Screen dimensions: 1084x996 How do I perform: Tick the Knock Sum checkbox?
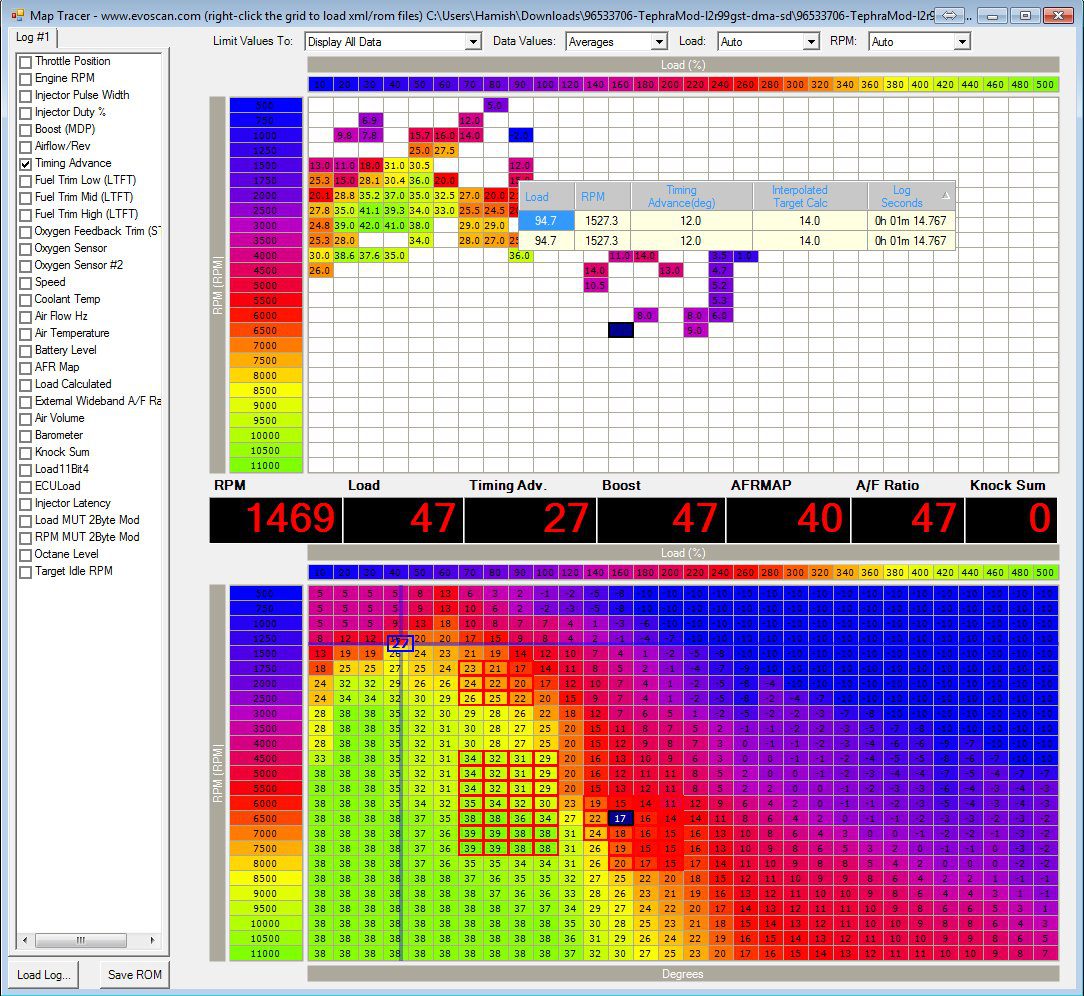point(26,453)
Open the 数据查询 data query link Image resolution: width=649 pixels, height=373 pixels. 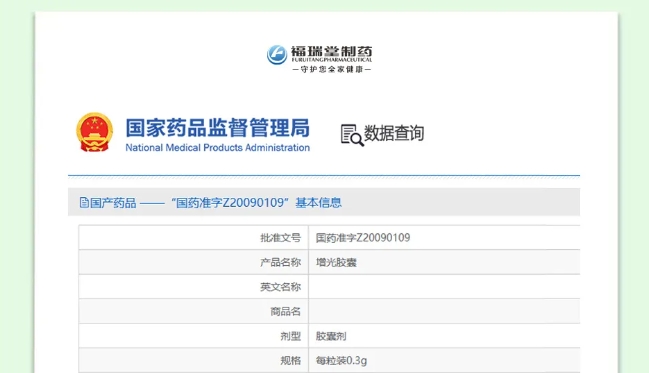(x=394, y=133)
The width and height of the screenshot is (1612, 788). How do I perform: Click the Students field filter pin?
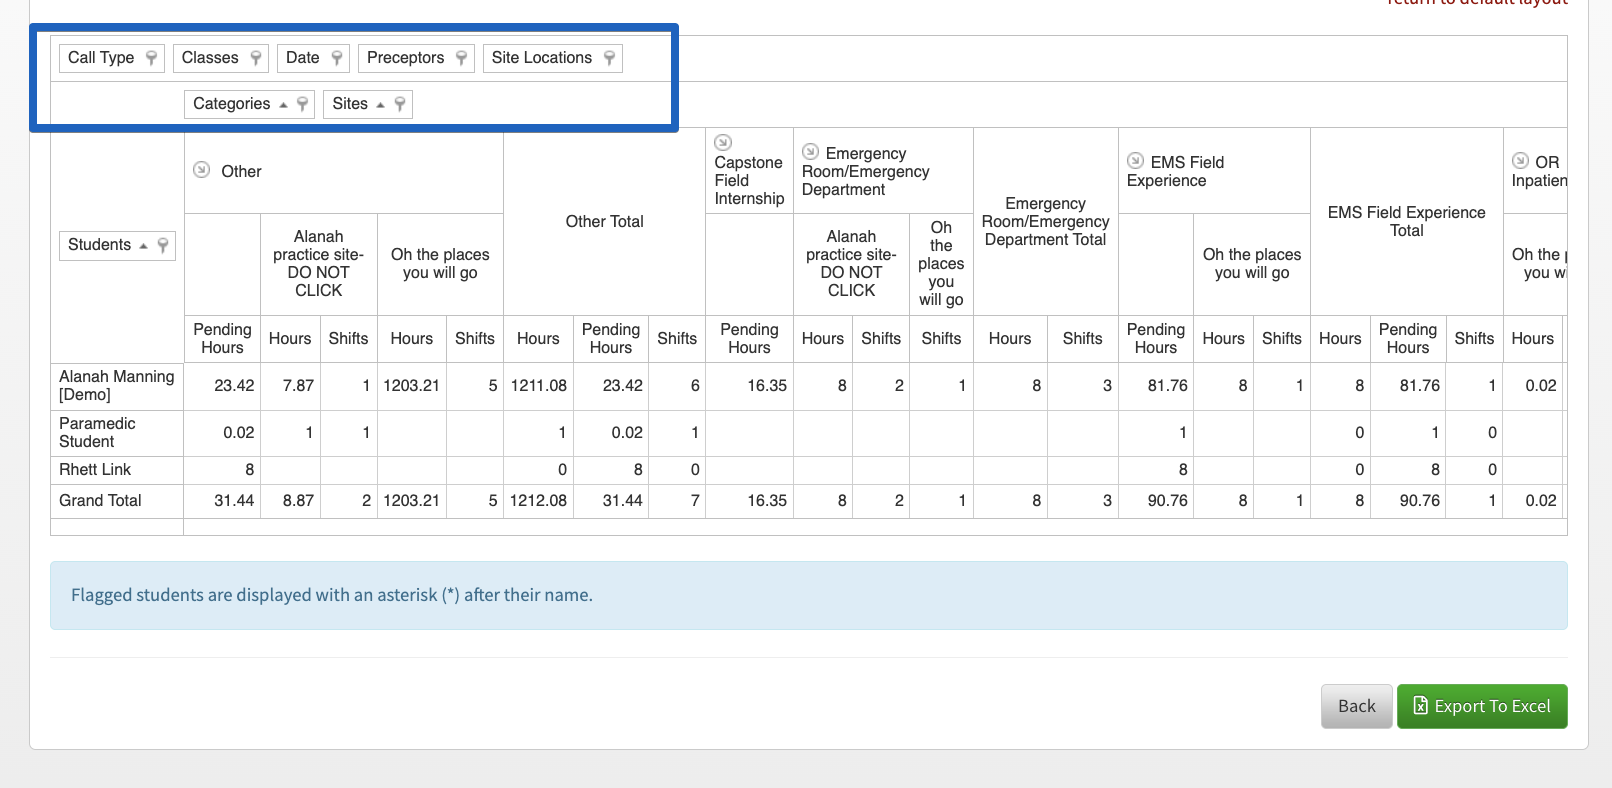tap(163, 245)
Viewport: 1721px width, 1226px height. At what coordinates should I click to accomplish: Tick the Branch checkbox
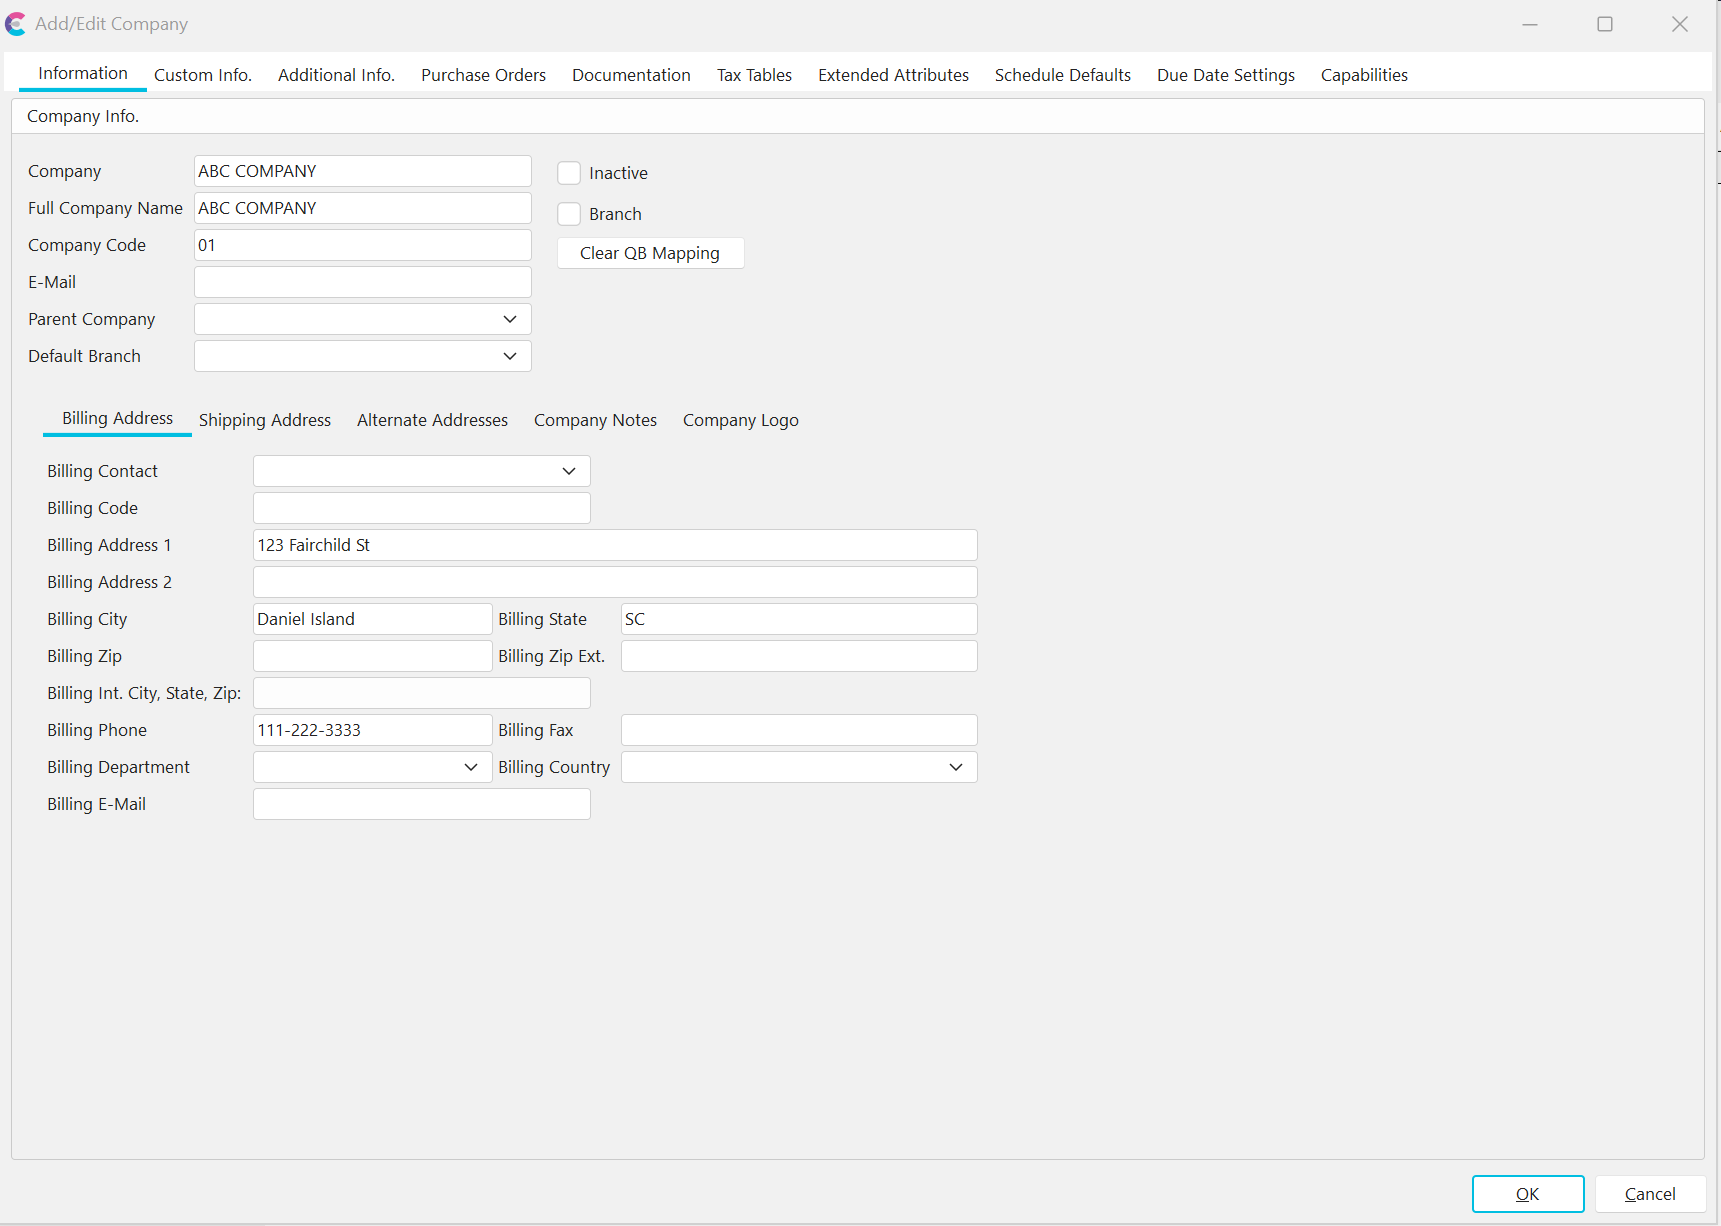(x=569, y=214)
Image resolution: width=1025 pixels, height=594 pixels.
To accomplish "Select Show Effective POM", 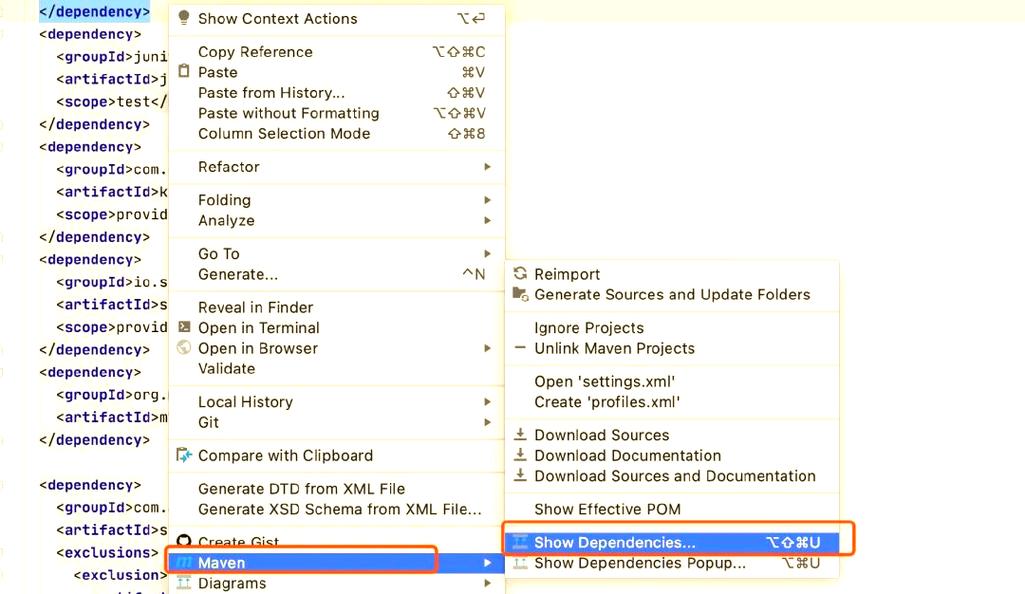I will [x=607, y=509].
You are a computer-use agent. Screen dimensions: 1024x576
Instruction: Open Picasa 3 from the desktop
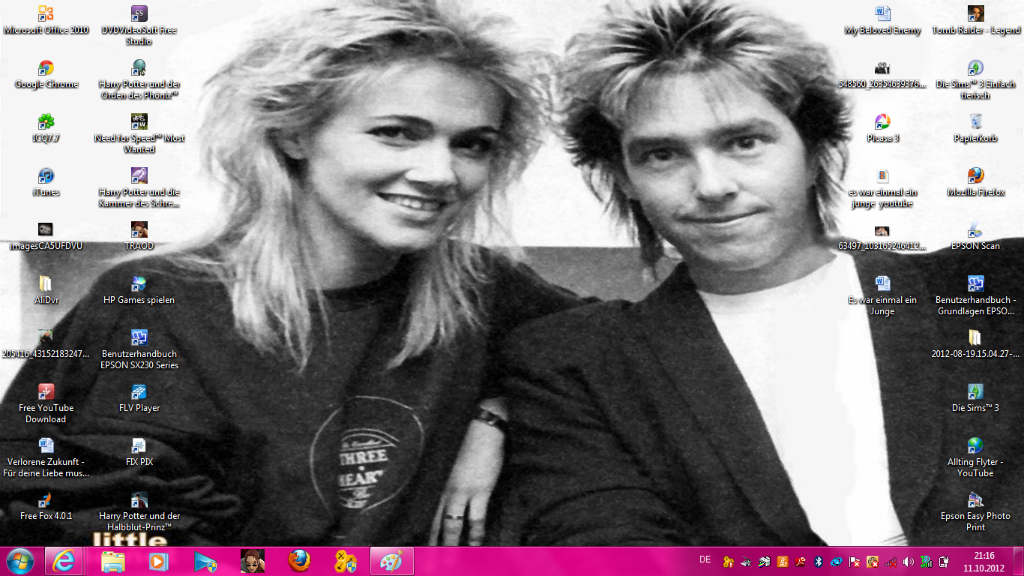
_ _ _
Reproduce, word for word, the lines from the one containing "You are a computer-use" to the end of the material, both ends included. No picture is copied.

You are a computer-use agent. Screen dimensions: 1024x576
Instruction: Open Picasa 3 from the desktop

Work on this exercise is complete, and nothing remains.